Thank you for sharing. Unfortunately, Israel lost the war on this decades ago. Not just Arabs, but the entire Muslim world has bought a particular narrative, and nothing will convince them otherwise. I’m from a non-Arab Muslim country, and they actually have a lot of conflict with Arabs (exporting Wahhabism, etc). But when it comes to Israel and Palestine, it’s a unified front.
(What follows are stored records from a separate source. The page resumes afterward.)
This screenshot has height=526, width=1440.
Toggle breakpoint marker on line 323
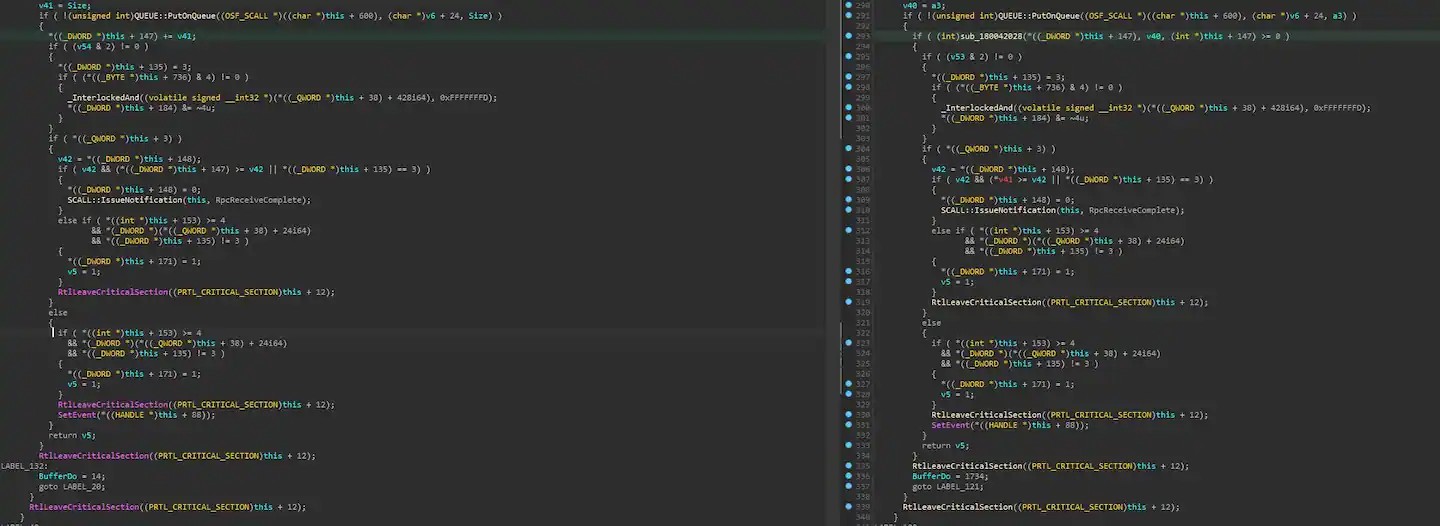tap(848, 343)
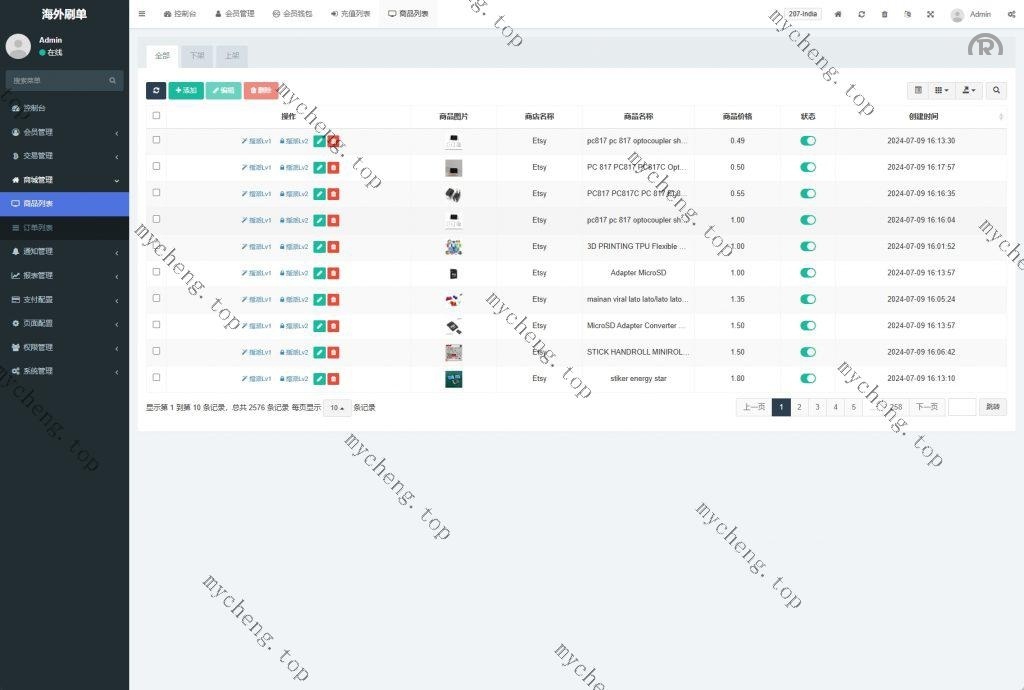Enter fullscreen using the expand arrows icon
Screen dimensions: 1024x690
coord(930,14)
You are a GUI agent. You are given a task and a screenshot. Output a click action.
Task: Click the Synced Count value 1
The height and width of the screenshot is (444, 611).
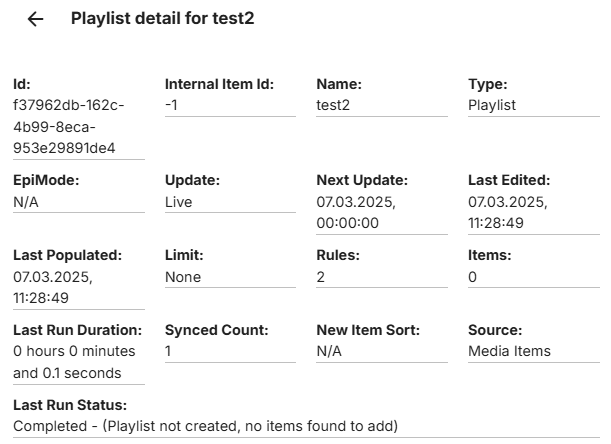169,351
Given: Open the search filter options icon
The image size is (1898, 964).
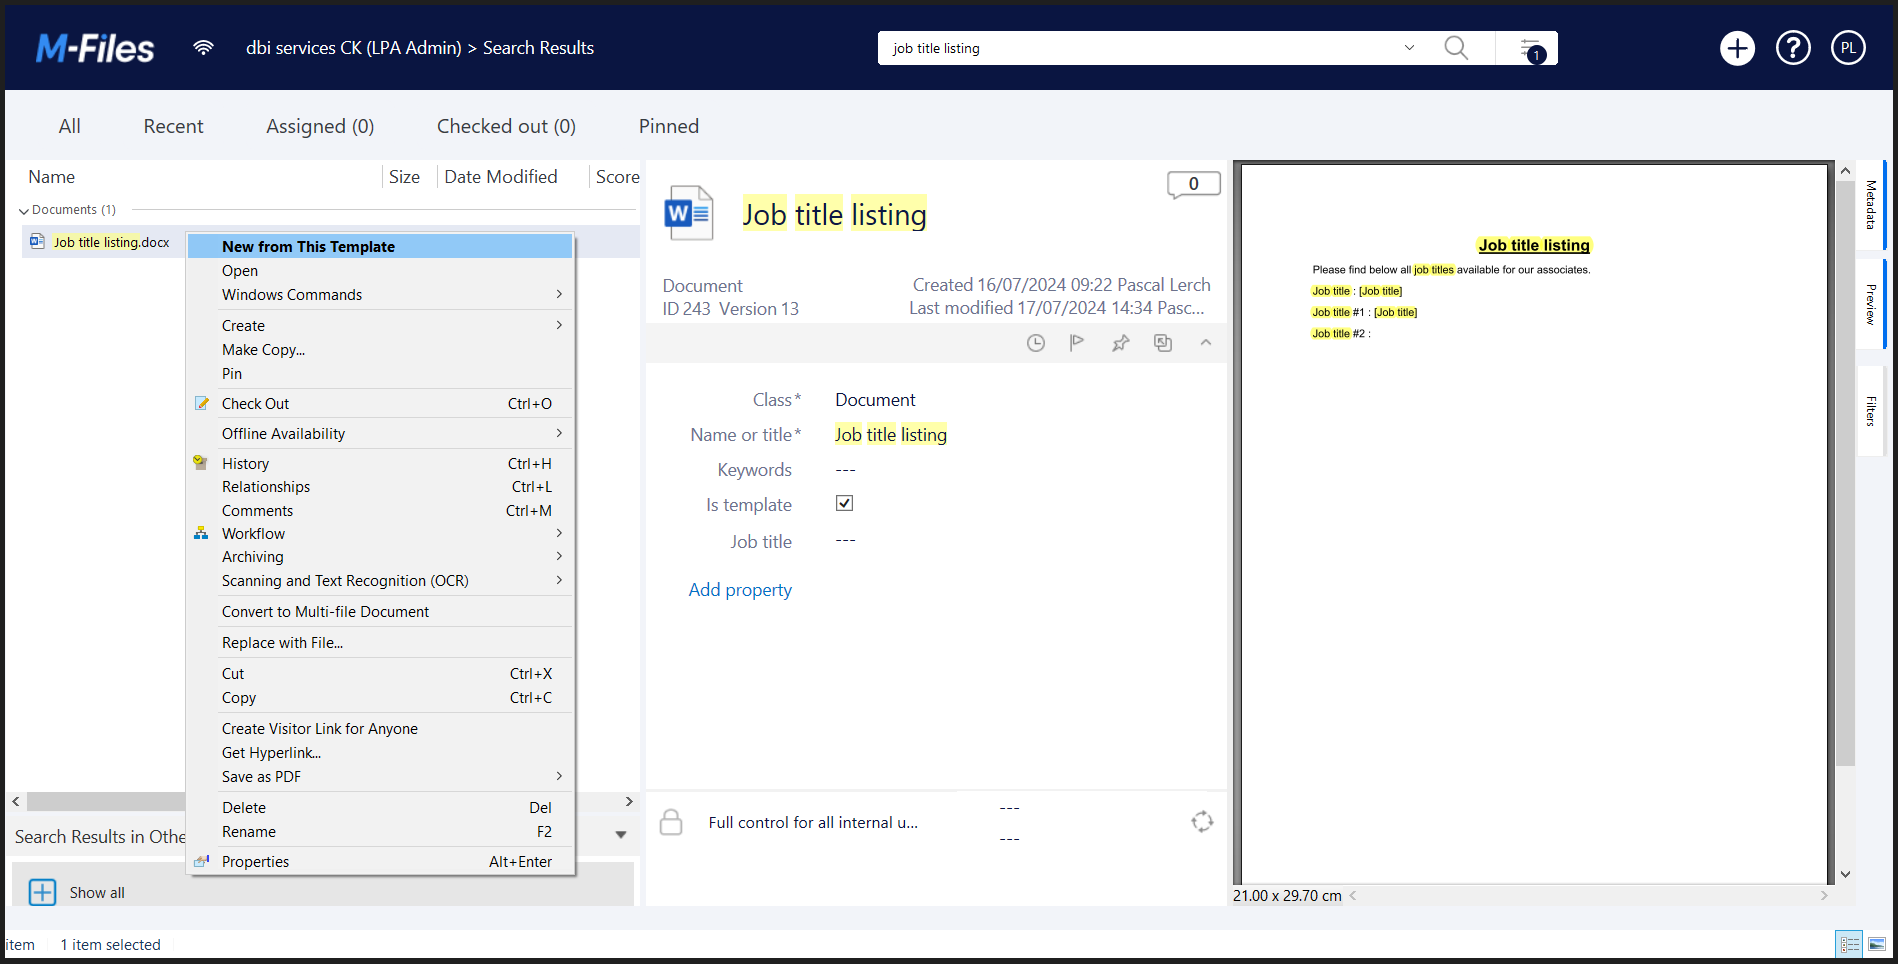Looking at the screenshot, I should (1530, 48).
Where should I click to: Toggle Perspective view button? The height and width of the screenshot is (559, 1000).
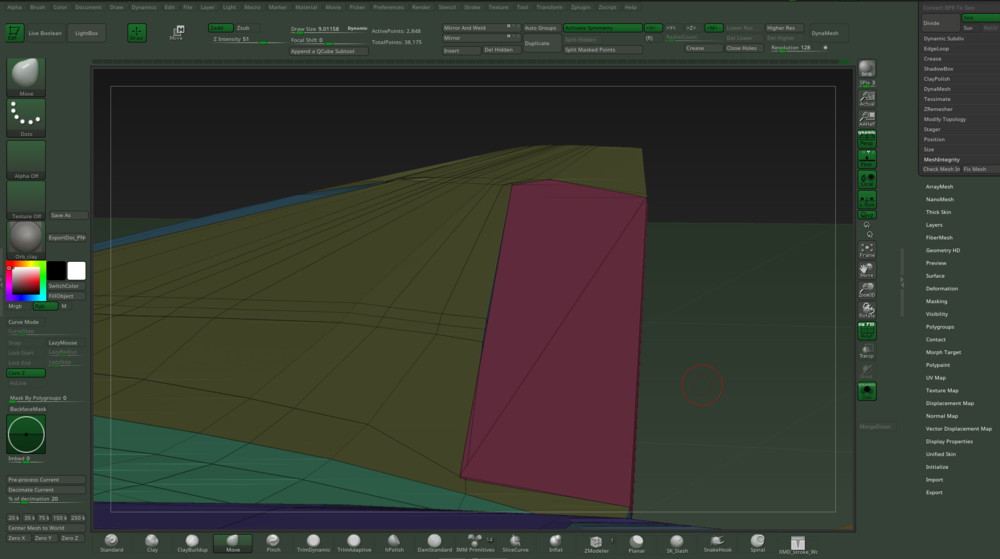pos(867,138)
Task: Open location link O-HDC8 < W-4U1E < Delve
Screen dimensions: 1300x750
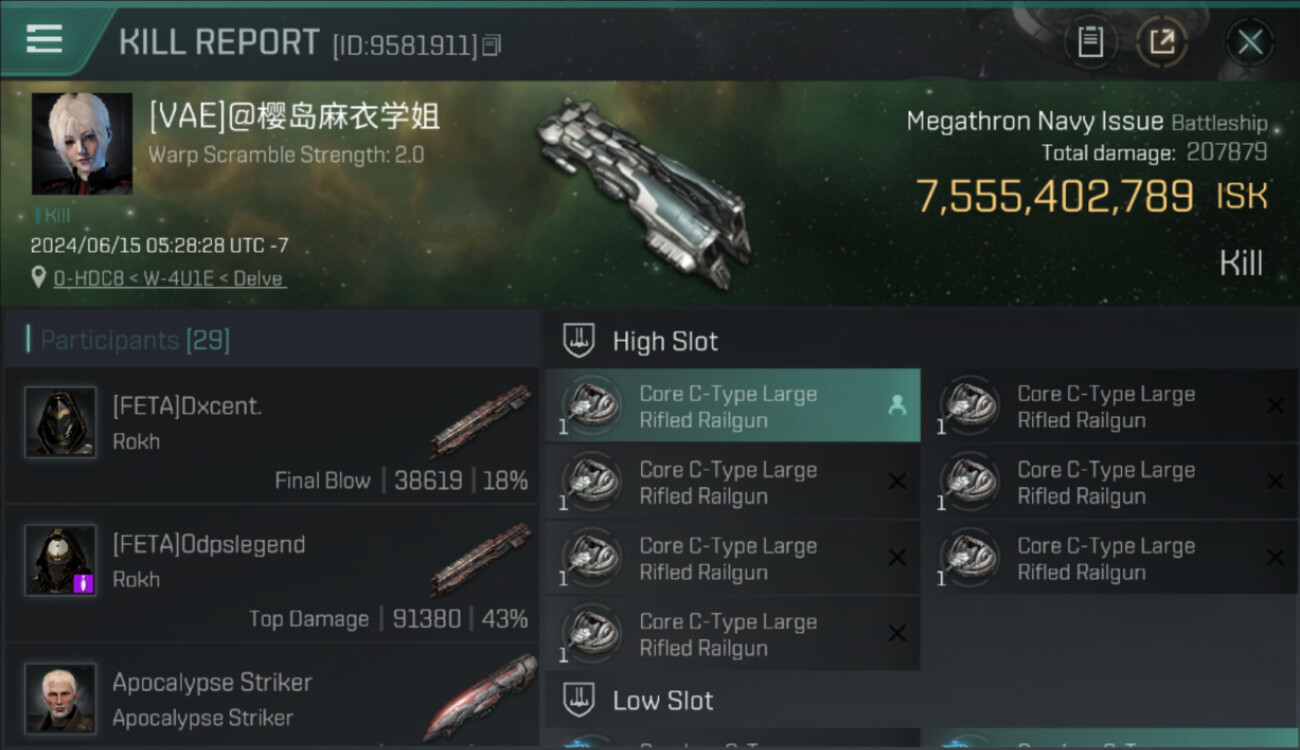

Unfortunately, it’s part of a larger victimhood narrative that has become an important part of Muslim identity. “Our once proud civilization has been oppressed by the west, including ripping away our holy city of Jerusalem and giving it to the Jews.” And because the Muslim world was an important participant in the worldwide socialist movement, that narrative has taken hold among European leftists who otherwise wouldn’t have a horse in the race.
100% this.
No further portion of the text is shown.